We are aware that the cannabis operations at 3803 Matanzas Creek Lane and Wellsprings Road have been the victims of break-in/theft multiple times over the past year. The operator at 3803 Matanzas Creek Lane just installed a high-tech security camera system (required paying thousands of dollars to AT&T to install high-speed fiber on the road). Doesn’t leave a warm and fuzzy feeling the other neighbors on our road. To make matters worse, AT&T refuses to provide the us or our neighbors on Ma Matanzas Creek Lane high-speed connectivity so we can protect ourselves in light of the thefts and break-ins. It seems like the County is putting a bullseye on rural residential owners and we have no recourse. Would it be prudent to increase patrols, add a substation or at least help get proper broadband and cell service so we can call for the Sheriff located 10 miles away?

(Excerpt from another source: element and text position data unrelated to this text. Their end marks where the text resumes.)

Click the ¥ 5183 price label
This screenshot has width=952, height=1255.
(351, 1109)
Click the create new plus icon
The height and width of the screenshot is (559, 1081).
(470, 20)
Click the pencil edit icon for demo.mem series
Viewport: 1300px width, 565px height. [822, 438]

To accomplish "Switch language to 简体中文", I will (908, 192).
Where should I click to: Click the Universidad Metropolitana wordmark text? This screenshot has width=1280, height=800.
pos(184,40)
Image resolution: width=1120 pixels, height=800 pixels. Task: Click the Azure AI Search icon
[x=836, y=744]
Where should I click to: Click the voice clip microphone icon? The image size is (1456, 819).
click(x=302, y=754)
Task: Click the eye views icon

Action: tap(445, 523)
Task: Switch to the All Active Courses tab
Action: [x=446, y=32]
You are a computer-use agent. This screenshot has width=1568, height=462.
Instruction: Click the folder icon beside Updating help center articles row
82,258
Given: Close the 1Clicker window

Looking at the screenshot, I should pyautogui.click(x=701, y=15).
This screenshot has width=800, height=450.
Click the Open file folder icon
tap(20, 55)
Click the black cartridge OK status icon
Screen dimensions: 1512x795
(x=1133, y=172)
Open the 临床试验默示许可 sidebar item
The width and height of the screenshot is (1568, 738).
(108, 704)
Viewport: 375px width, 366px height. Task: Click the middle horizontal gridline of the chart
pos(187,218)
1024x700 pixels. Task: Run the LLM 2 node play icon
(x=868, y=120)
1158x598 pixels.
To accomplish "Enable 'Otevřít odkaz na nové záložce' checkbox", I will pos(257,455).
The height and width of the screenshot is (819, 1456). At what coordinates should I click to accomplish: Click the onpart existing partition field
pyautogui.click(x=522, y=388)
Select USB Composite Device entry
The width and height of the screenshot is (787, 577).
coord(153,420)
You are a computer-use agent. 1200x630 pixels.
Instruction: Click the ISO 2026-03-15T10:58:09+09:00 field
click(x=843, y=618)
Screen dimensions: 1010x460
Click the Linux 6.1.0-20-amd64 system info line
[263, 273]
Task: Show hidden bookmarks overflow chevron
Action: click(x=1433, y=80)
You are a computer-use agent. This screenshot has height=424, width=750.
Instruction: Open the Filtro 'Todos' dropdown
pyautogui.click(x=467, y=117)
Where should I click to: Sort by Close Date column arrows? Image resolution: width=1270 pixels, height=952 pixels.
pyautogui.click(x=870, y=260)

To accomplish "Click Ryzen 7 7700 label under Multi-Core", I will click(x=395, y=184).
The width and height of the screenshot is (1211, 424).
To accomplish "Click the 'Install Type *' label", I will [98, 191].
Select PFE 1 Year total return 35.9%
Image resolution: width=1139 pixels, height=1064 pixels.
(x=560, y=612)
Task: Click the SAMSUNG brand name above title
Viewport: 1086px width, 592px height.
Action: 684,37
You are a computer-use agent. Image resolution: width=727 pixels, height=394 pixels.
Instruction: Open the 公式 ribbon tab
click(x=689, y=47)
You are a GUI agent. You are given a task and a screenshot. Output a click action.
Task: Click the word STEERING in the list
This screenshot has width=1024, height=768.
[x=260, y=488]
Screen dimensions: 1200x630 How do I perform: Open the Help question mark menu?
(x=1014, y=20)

Sonoma County has a legal and ethical obligation to provide a safe environment and ensure quiet enjoyment for all its residents. There are too many issues and too many residents who are being left out in the County’s misguided quest for a quick cannabis dollar. Approving cannabis operations via the ministerial approval process is reckless and foolish.

The County needs to treat cannabis operators the same as vineyard, wineries, and any other business operators in the County. The County needs to apply all the laws equally regardless of who and where the business will be operated. Cannabis operators should have to undertake traffic, EIR (including water and septic) studies, obtain any and all permits prior to commencing operations, and ensure all buildings and operations meet or exceed the local, state and federal codified rules and regulations to conduct business in Sonoma County.

The County needs to undertake a density and concentration study of where the grows are allowed to happen and provide and/or increase life safety , water and sewer resources and infrastructure to ensure the safety of all. They also need to conduct an open and fair use permit process that allows for neighborhood input and opposition especially when it will deny quiet enjoyment and/or detrimental harm property and resale value.

Until all the above have been properly addressed, the cannabis business in Sonoma County must cease!